# REQUEST
Arrange the lines as a numbered list, dropping any blank lines, beginning at the line that contains "so click(375, 413)." and stopping after the line that contains "Locate an element".

# DATASET CONTENT
—————

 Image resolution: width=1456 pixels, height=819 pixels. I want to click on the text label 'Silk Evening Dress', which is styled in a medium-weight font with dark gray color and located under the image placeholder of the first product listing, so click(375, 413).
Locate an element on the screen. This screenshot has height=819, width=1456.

—————

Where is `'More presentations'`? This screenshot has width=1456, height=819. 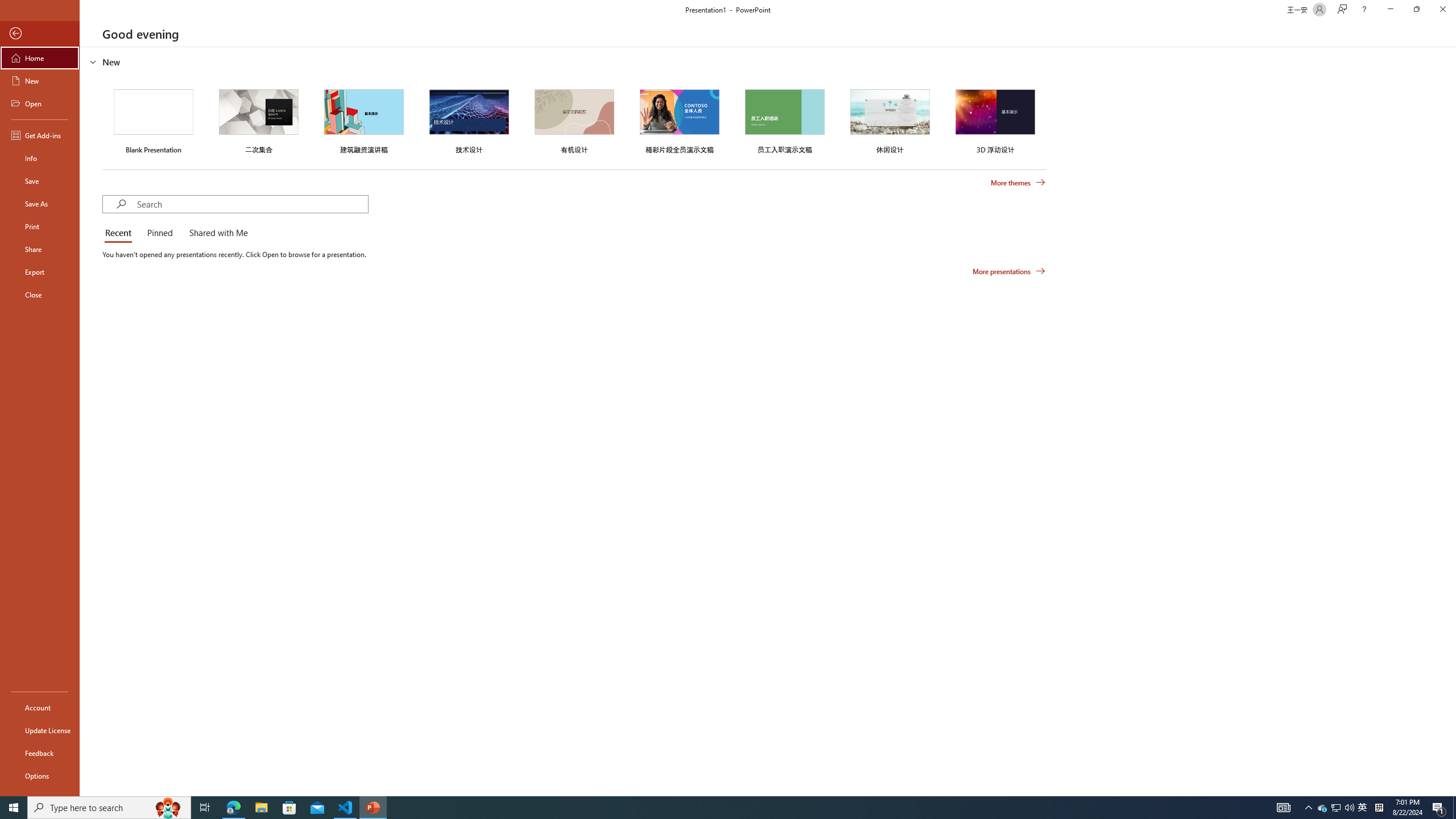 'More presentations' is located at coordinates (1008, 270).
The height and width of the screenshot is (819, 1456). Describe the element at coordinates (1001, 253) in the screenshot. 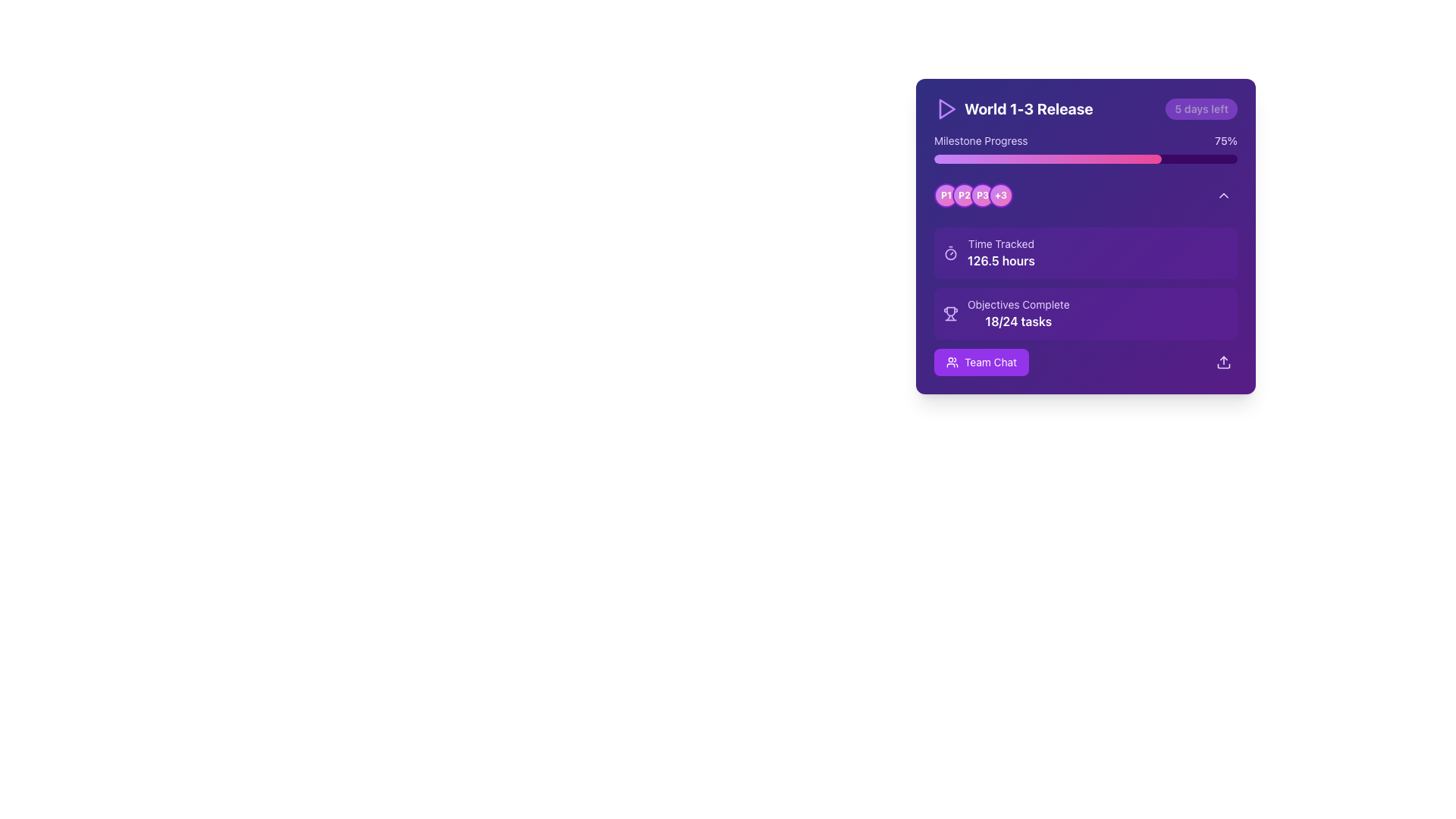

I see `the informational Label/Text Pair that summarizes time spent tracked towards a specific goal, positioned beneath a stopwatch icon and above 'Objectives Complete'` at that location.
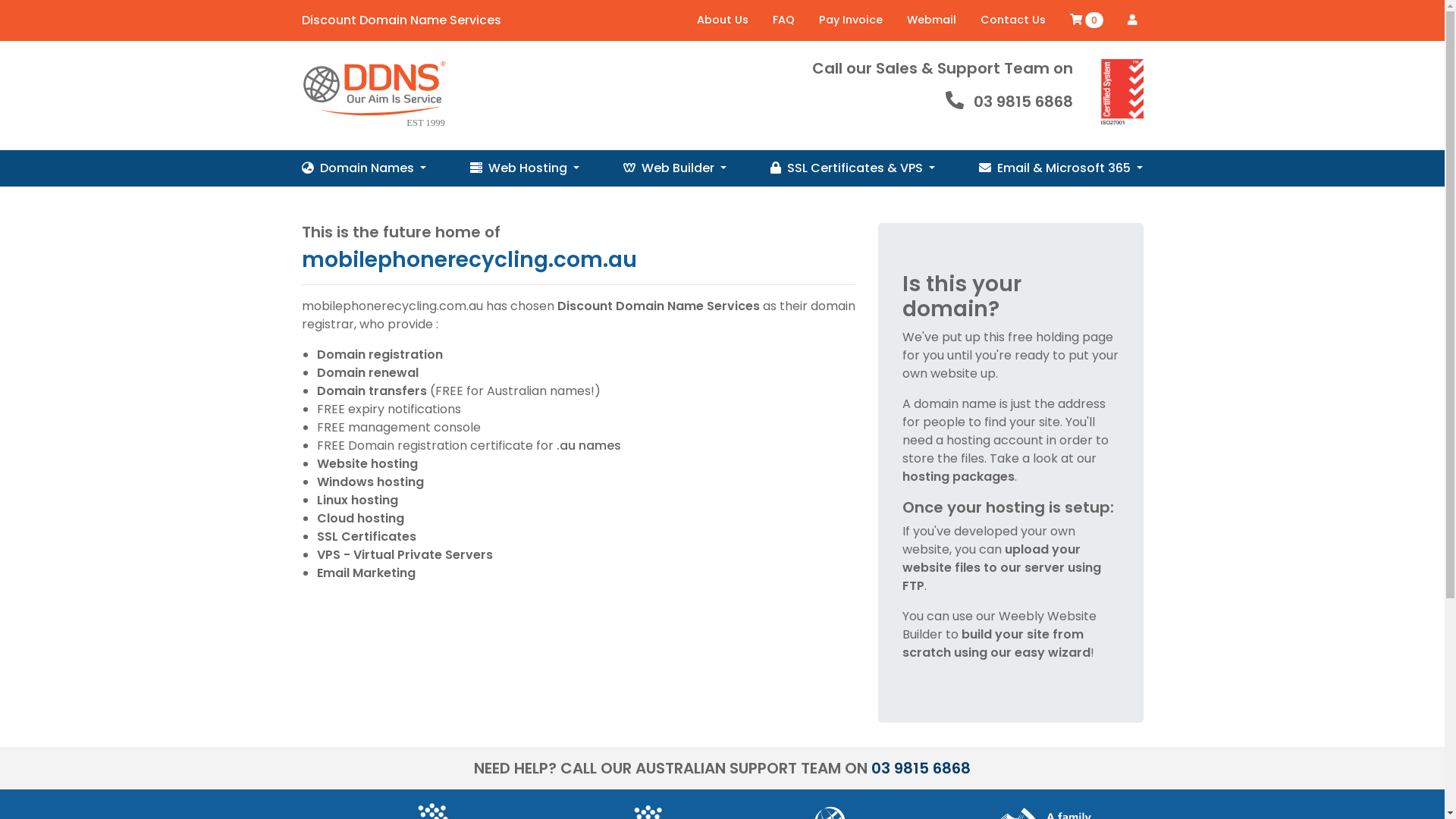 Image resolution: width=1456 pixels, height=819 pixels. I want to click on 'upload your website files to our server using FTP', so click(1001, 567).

—————

# RESULT BELOW
1.  Image resolution: width=1456 pixels, height=819 pixels. I want to click on the text label 'Silk Evening Dress', which is styled in a medium-weight font with dark gray color and located under the image placeholder of the first product listing, so click(375, 413).
2. Locate an element on the screen. This screenshot has height=819, width=1456.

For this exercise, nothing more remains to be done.